Senator MAGUIRE(5.20) —I move:

That the Senate take note of the paper.

(Quorum formed) The annual report of the Management and Investment Companies Licensing Board is yet another milestone in Australian public life. It is the first annual report of the Board, which was established by Act of Parliament. The Board first met in 1984 and the management and investment companies program was introduced during the financial year 1983-84. The aim of the program is to boost high-growth industries in this country, particularly those which use innovative technology. I believe that there is a very great need for this sort of development in our country. On a number of occasions the Minister for Science, Mr Barry Jones, has highlighted the fact that many countries have a much higher proportion of their export products incorporating high technology than does Australia. Therefore they are gaining some comparative advantage over us. Australia ranks very low according to its proportion of exports which involve high technology.

Under the arrangements with the Management and Investment Companies Licensing Board, the Government allows a 100 per cent tax deduction to investors in management and investment companies-MICs. The Government budgets to lose $20m annually to revenue as a result of this tax deduction, which can be seen as a form of government investment in high technology innovative companies. During the financial year in question-1983-84-the first seven MICs were licensed. They included a number of large companies, such as BT Innovation Ltd and West-Pacific Investment Co. Ltd, the two largest. By the end of the year the seven licensees had raised some $32m from an approved capital of $50m. It is very important to note that, of the $32 m which was raised, some $12m came from individuals. Most of the balance came from companies.

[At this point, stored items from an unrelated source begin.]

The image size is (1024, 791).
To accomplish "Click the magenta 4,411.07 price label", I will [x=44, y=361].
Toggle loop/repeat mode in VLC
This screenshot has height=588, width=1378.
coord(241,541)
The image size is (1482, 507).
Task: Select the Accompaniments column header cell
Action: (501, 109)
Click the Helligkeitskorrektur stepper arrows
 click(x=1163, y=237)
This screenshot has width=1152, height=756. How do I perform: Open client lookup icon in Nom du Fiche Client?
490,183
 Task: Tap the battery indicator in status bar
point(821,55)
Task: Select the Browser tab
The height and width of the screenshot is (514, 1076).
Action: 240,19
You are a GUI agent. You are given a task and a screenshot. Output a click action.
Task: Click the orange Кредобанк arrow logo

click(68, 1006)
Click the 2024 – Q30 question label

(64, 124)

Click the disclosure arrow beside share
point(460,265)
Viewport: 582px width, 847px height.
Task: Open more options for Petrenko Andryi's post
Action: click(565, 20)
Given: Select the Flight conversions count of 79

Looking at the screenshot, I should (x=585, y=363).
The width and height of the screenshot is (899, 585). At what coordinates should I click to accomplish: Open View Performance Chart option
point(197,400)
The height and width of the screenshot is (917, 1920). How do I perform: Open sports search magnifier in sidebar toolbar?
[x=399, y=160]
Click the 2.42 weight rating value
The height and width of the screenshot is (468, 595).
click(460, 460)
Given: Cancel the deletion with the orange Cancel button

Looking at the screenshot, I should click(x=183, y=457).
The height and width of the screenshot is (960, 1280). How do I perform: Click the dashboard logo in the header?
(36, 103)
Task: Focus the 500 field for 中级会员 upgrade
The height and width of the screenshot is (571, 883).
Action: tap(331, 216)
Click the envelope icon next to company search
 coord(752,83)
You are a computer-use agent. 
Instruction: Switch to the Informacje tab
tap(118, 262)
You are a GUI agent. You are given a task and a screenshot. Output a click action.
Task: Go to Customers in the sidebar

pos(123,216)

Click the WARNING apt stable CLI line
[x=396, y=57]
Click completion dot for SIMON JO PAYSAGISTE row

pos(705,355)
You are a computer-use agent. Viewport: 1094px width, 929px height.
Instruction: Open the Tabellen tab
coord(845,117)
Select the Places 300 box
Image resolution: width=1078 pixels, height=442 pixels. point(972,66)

The MIC program was ultimately derived from the Espie High Technology and Financing Committee report about developing high technology enterprises in Australia. That report was commissioned by the Australian Academy of Technological Sciences and it saw two important Australian obstacles to rapid development in these areas. It saw an absence of appropriate sources of venture capital and it saw a widespread lack of management and commercial skills within Australian enterprises. This program should be applauded because it begins to address those matters.

The MIC program aims to overcome the lack of capital available for young, high-growth technological businesses in our country. MIC investment companies can invest in business entities if the latter meet at least three of the following criteria: The use of innovative technology; export orientation, and Australia has had a very poor performance in that field from its manufacturing industries in particular; international competitiveness; potential for rapid growth and potential for creating skilled employment in Australia. Of course, the last factor is very important indeed. If Australia is to make progress we must increase the skill base of our work force.

Other criteria for investing in particular business entities include the fact that the businesses must be high on research and development and must have 100 employees or fewer, or $6m or less in net assets. As I have mentioned, the businesses must be expecting rapid growth. The MIC program requires companies to expect an annual sales growth of some 20 per cent a year, which is a high figure but no doubt a number of small businesses in the country have that sort of potential. Among the other criteria for investment is the fact that the businesses chosen must give some emphasis to areas such as computer software and must, in some cases, have scientific orientation.

As well as raising capital, MICs have been out in the market place seeking investment opportunities. By the end of the financial year in question some 400 investment proposals had been put to the MICs. One company had already been certified as being eligible for funding. That was a computer company which made portable computers. Since the end of the financial year a further three licences have been granted and the level of capital approved has been increased from $50m to a total of $71m. A very large and significant start has been made to this most important program to boost the high technology growth industry in Australia through the agency of small business.